With the support of friends and colleagues, Steven and Meredith apprenticed themselves to the pan-cultural wisdom of rites of passage ceremonies, seeking to craft a modern initiation appropriate to the challenges of today’s world. Significant teachers emerged including Heyemoyosts Storm, Sun Bear, Grandpa Raymond and Virginia Hine. With Hine’s background in cultural anthropology, they explored the common elements and bare bones of the ceremonies that have appeared across cultures and traditions the world over. They sought to understand the bare bones of the ceremony itself, and to offer faster the means to develop and create their own “self-generated” ceremonies within the context of the Vision Fast and their lives.

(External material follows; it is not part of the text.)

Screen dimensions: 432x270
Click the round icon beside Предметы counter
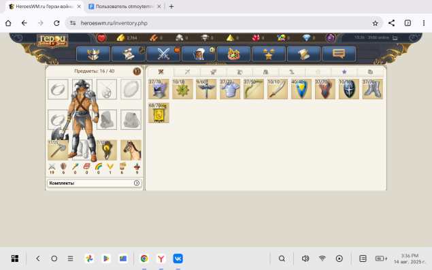[137, 71]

It was here that the very roots of the School’s “tradition” emerged: From the people themselves who dared to follow Steven and Meredith into the desert. These brave initiates brought their own diverse spiritual traditions, ethnic heritage, cultural background, prayers and dreams into the ancient and simple form that Lost Borders held for them. When they returned, they taught us all through their stories. In this way, Lost Borders learned directly from the ceremony, from the land itself, and from those willing to enter into it.
The work of SOLB has since become a cornerstone for modern rites of passage globally.

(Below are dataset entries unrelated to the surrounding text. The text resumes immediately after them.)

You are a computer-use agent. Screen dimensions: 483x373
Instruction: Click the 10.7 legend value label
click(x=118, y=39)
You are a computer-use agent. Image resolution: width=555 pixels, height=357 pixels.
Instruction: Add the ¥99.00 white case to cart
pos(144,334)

Lost Borders made a home base in the rugged and remote Owens Valley on the eastern side of California. The name “Lost Borders” comes from a Mary Austin poem entitled The Land of Lost Borders, deriving from the Paiute Native American term for this high and low desert land which stretches eastward beyond the horizon’s vanishing limits. SOLB has also grown over the years into new regions across the world.
Since its inception SOLB has focused on training, offering a variety of courses for people who want to carry on the practices as well as integrate the work into their communities and organizations. Currently we are focusing on our youth programs and developing training and networks to support new guides and elders. We are looking to grow our work with communities of all kinds: bio-regional communities, social profit and educational organizations, schools, youth initiatives, and eco-villages. We will expand our focus on bringing together young guides and elders, gathering them once a year and encouraging them to return carrying these ways of working together into their bio-regions and areas of work. We are working under a new grant to expand our offerings to schools. We will be training more guides and offering presentations about ROP to interested organizations. We see ourselves as part of serving and growing a network of communities engaged in this work, with a basis of a common understanding of rites of passage, council, community with nature, with the world.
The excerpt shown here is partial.